[Dataset entries]
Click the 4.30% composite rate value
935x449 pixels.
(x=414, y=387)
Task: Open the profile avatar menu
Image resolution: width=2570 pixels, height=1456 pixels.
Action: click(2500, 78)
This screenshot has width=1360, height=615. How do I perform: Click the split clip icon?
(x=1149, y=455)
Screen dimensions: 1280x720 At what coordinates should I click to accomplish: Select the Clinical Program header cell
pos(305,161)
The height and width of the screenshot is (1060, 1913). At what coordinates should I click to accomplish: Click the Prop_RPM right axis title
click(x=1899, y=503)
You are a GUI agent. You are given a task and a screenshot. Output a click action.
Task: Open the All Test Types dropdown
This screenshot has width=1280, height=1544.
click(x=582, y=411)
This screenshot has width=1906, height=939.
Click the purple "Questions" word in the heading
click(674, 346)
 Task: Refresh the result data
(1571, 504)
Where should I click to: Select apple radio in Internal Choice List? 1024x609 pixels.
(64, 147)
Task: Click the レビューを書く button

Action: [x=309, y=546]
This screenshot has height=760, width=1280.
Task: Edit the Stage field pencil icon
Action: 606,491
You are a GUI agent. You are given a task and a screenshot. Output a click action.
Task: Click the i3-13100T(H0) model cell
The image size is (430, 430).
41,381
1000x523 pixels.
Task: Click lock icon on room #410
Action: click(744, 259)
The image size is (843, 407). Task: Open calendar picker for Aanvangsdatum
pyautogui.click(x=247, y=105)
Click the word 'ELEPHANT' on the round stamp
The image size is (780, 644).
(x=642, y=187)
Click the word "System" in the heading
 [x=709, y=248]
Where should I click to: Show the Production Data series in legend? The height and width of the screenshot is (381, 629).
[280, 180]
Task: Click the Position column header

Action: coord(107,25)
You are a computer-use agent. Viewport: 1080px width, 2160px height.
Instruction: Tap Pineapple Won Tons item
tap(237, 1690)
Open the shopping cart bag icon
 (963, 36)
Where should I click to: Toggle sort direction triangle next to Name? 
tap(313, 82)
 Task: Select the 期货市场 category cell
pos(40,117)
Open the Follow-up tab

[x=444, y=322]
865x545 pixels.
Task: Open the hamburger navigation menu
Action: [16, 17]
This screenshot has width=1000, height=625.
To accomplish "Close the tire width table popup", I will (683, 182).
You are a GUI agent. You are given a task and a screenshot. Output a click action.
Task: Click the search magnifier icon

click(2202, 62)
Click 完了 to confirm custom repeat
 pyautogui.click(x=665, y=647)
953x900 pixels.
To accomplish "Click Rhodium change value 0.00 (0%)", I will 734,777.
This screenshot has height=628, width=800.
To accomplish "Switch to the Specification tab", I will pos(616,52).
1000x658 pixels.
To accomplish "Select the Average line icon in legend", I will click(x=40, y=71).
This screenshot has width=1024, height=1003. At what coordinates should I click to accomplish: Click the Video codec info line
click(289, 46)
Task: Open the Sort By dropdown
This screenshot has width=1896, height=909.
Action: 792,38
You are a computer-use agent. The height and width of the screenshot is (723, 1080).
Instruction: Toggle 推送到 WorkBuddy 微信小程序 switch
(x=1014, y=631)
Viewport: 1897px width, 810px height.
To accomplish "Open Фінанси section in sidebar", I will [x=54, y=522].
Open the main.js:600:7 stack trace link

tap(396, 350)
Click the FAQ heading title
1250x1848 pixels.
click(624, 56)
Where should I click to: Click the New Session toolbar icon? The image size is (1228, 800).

TASK TO COMPLETE:
The expected output is an exact copy of all the records above.

SOLUTION FOR THIS PROBLEM:
Click the 4.30% composite rate value
935x449 pixels.
(x=414, y=387)
Task: Open the profile avatar menu
Image resolution: width=2570 pixels, height=1456 pixels.
Action: click(2500, 78)
This screenshot has width=1360, height=615. How do I perform: Click the split clip icon?
(x=1149, y=455)
Screen dimensions: 1280x720 At what coordinates should I click to accomplish: Select the Clinical Program header cell
pos(305,161)
The height and width of the screenshot is (1060, 1913). At what coordinates should I click to accomplish: Click the Prop_RPM right axis title
click(x=1899, y=503)
You are a GUI agent. You are given a task and a screenshot. Output a click action.
Task: Open the All Test Types dropdown
This screenshot has width=1280, height=1544.
click(x=582, y=411)
This screenshot has width=1906, height=939.
Click the purple "Questions" word in the heading
click(674, 346)
 Task: Refresh the result data
(1571, 504)
Where should I click to: Select apple radio in Internal Choice List? 1024x609 pixels.
(64, 147)
Task: Click the レビューを書く button

Action: [x=309, y=546]
This screenshot has height=760, width=1280.
Task: Edit the Stage field pencil icon
Action: 606,491
You are a GUI agent. You are given a task and a screenshot. Output a click action.
Task: Click the i3-13100T(H0) model cell
The image size is (430, 430).
41,381
1000x523 pixels.
Task: Click lock icon on room #410
Action: click(744, 259)
The image size is (843, 407). Task: Open calendar picker for Aanvangsdatum
pyautogui.click(x=247, y=105)
Click the word 'ELEPHANT' on the round stamp
The image size is (780, 644).
(x=642, y=187)
Click the word "System" in the heading
 [x=709, y=248]
Where should I click to: Show the Production Data series in legend? The height and width of the screenshot is (381, 629).
[280, 180]
Task: Click the Position column header

Action: coord(107,25)
You are a computer-use agent. Viewport: 1080px width, 2160px height.
Instruction: Tap Pineapple Won Tons item
tap(237, 1690)
Open the shopping cart bag icon
 (963, 36)
Where should I click to: Toggle sort direction triangle next to Name? 
tap(313, 82)
 Task: Select the 期货市场 category cell
pos(40,117)
Open the Follow-up tab

[x=444, y=322]
865x545 pixels.
Task: Open the hamburger navigation menu
Action: [16, 17]
This screenshot has width=1000, height=625.
To accomplish "Close the tire width table popup", I will (683, 182).
You are a GUI agent. You are given a task and a screenshot. Output a click action.
Task: Click the search magnifier icon

click(2202, 62)
Click 完了 to confirm custom repeat
 pyautogui.click(x=665, y=647)
953x900 pixels.
To accomplish "Click Rhodium change value 0.00 (0%)", I will 734,777.
This screenshot has height=628, width=800.
To accomplish "Switch to the Specification tab", I will pos(616,52).
1000x658 pixels.
To accomplish "Select the Average line icon in legend", I will click(x=40, y=71).
This screenshot has width=1024, height=1003. At what coordinates should I click to accomplish: Click the Video codec info line
click(289, 46)
Task: Open the Sort By dropdown
This screenshot has width=1896, height=909.
Action: 792,38
You are a computer-use agent. The height and width of the screenshot is (723, 1080).
Instruction: Toggle 推送到 WorkBuddy 微信小程序 switch
(x=1014, y=631)
Viewport: 1897px width, 810px height.
To accomplish "Open Фінанси section in sidebar", I will [x=54, y=522].
Open the main.js:600:7 stack trace link

tap(396, 350)
Click the FAQ heading title
1250x1848 pixels.
click(624, 56)
Where should I click to: Click the New Session toolbar icon? The image size is (1228, 800).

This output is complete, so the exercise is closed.